Action item - The lines from the one holding "Dům a zahrada (64, 572)" to the end of the records below, exactly as written, are the only thing to return.

== Excerpted records ==

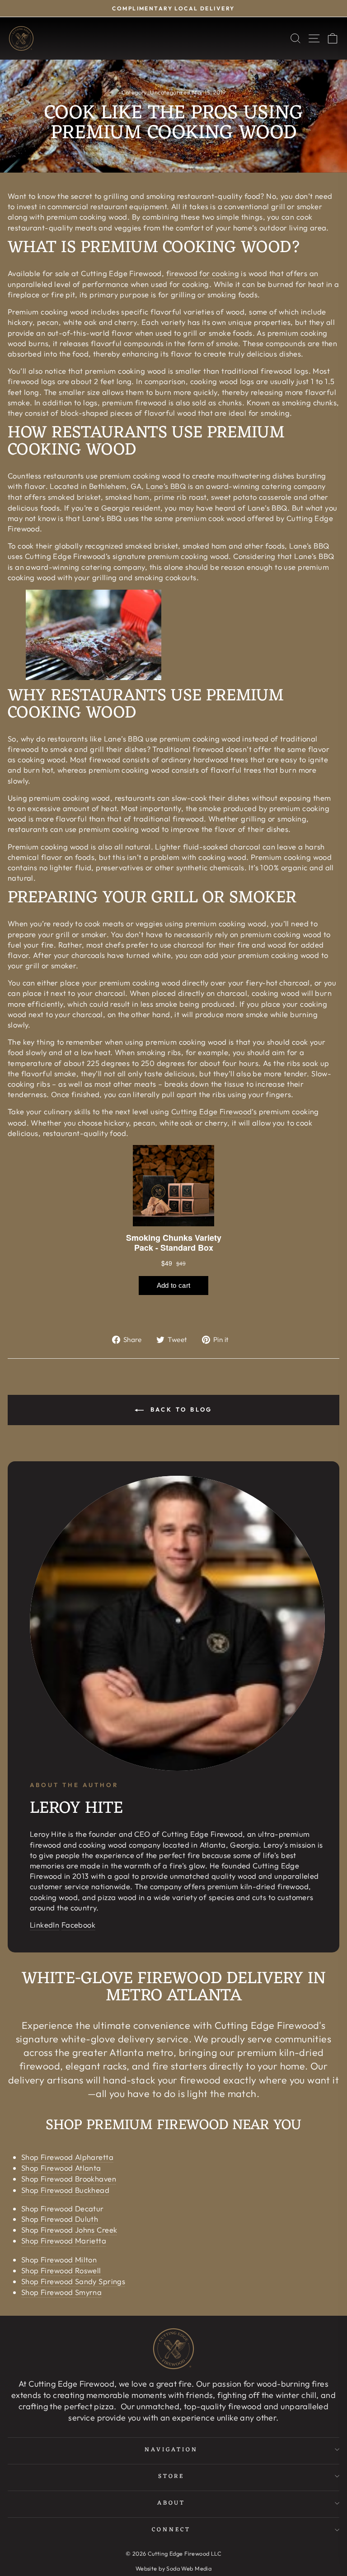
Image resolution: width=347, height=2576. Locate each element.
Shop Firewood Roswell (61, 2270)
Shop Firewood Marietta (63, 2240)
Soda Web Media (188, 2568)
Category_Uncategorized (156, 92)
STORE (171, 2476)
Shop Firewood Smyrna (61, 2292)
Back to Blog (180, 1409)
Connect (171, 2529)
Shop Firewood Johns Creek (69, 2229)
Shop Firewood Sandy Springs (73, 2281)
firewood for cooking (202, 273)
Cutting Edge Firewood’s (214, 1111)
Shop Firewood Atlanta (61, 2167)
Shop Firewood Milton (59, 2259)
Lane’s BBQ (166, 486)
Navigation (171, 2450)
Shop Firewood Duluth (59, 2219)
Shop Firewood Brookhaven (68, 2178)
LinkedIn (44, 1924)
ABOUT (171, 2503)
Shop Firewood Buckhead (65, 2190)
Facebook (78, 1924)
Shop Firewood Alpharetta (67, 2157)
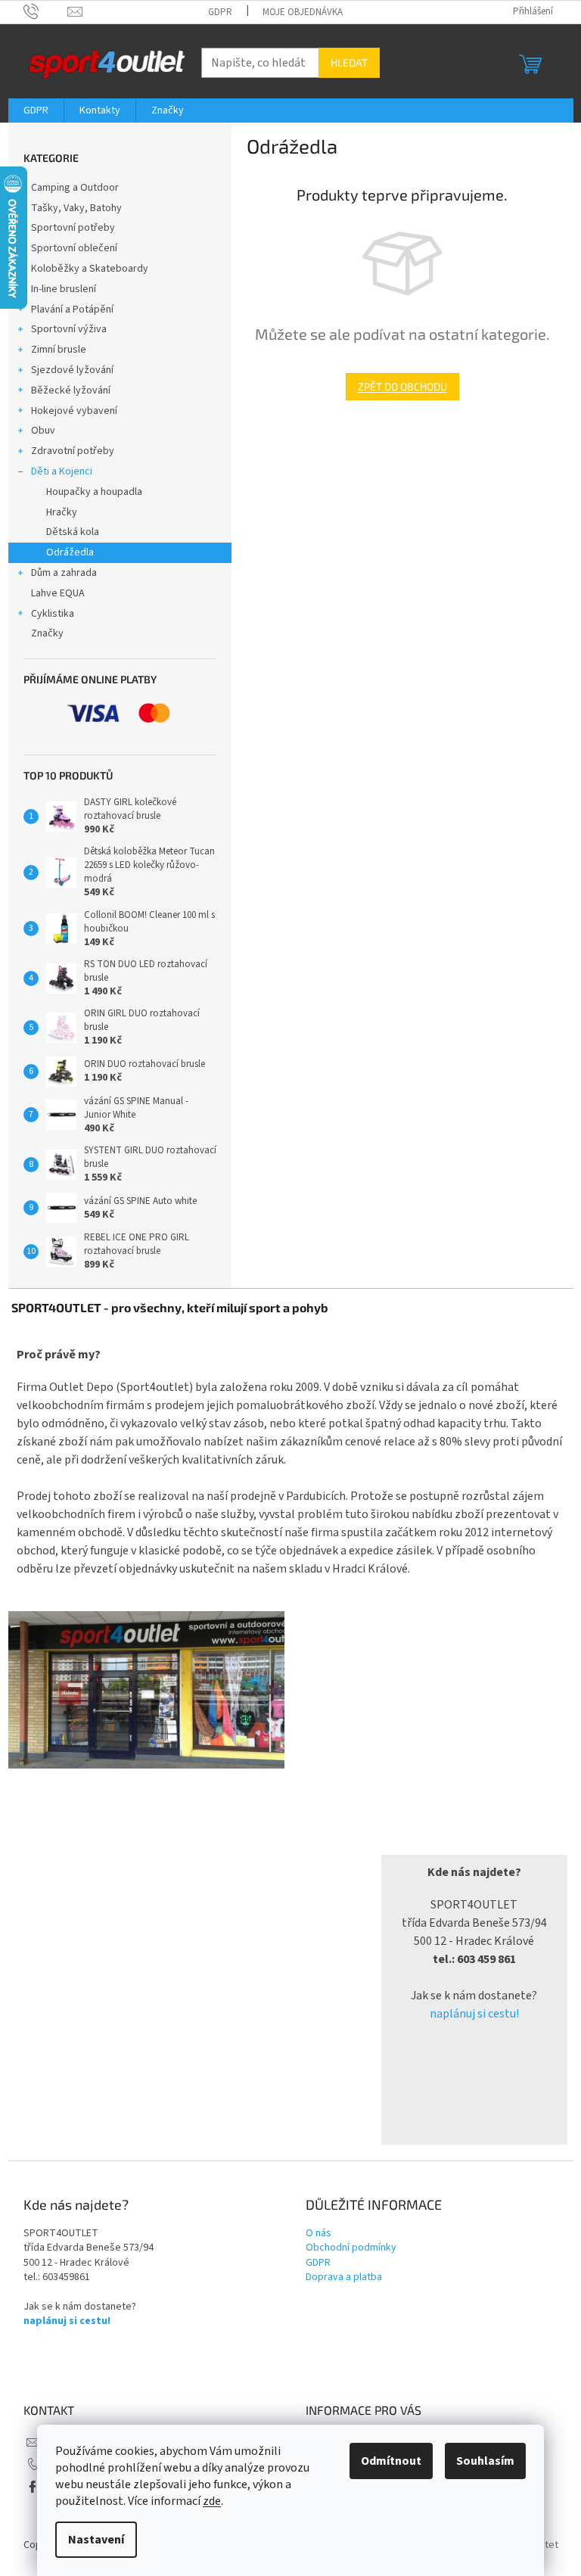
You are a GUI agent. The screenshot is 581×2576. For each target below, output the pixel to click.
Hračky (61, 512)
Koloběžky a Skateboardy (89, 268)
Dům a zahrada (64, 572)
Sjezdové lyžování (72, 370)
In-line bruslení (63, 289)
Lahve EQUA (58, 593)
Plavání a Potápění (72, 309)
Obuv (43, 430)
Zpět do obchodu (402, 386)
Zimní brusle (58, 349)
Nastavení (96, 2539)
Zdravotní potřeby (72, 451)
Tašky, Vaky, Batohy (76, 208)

===

Your solution -
Dům a zahrada (64, 572)
Sjezdové lyžování (72, 370)
In-line bruslení (63, 289)
Lahve EQUA (58, 593)
Plavání a Potápění (72, 309)
Obuv (43, 430)
Zpět do obchodu (402, 386)
Zimní brusle (58, 349)
Nastavení (96, 2539)
Zdravotní potřeby (72, 451)
Tašky, Vaky, Batohy (76, 208)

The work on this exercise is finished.